Neben Marlene Dietrich haben es nur elf weitere Stücke deutscher Interpreten in die Top 150 geschafft, darunter ganz weit oben „Die Höchste Eisenbahn“ mit „Der Himmel ist blau“ oder der für die deutschsprachige Singer-Songwriter-Szene wichtige, aber leider zu wenig gewürdigte Tom Liwa mit drei Liedern („Wovor hat die Welt am meisten Angst“, „Für die linke Spur zu langsam“ und mit seiner Band, den „Flowerpornoes“, der Titel „Eng in meinem Leben“). Der ungleich erfolgreichere Liedermacher Reinhard Mey ist mit „Herbstgewittern über Dächern“ aus dem Jahr 1972 vertreten und hat mit „Gib mir Musik“ so etwas wie das Motto meiner Liste geschrieben.
Bei aller Dominanz der Siebziger und jeweils etwa 25 Songs aus den achtziger, neunziger und 2000er Jahren sind immerhin neun Lieder meiner Liste erst ab 2010 veröffentlicht worden. Herausragend die wegen des plötzlichen Todes von Nils Koppruch nur sehr kurzlebige Band „Kid Kopphausen“ mit „Im Westen nichts Neues“ und das Stück „Elephant“ des amerikanischen Songwriters Jason Isbell über den Krebstod einer Freundin: „We tried to ignore the elephant somehow“ (etwa: Wir haben versucht, das Offensichtliche zu leugnen).

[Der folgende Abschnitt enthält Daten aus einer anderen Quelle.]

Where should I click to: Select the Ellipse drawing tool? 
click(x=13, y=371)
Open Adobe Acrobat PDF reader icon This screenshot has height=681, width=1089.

Was ist sonst noch über meine 150 Songs zu sagen? Wer mich kennt, den wundert es nicht, dass Bruce Springsteen mit acht und Bob Dylan mit sieben Liedern vertreten ist. Der Brite Lloyd Cole ist mit vier Stücken von einer einzigen CD dabei, der 2003er Scheibe „Music in a Foreign Language“. Es gibt sehr bekannte Stücke wie „Letʼs Get It On“ von Marvin Gaye, „Both Sides Now“ von Judy Collins oder „Smooth Operator“ von Sade – und sehr seltene wie „Big Deal“ von Damien Jurado, „Return to Sender“ von „Mojave 3“, „Roll On Babe“ von Ronnie Lane oder „Easy Come, Easy Go“ vom Australier Grant McLennan, Mitglied der „Go-Betweens“. Wer wird sie irgendwann noch hören? Für Lane (gestorben 1997) und McLennan (2006 verstorben) haben ihre Geburtsorte jedenfalls schöne Zeichen gegen das Vergessen gesetzt. In Plaistow (East London) ist die „Ronnie Lane“ (Lane = Gasse/Weg) nach dem Musiker benannt und McLennans Geburtsort Brisbane schmückt seit 2010 eine Brücke, die Go Between Bridge.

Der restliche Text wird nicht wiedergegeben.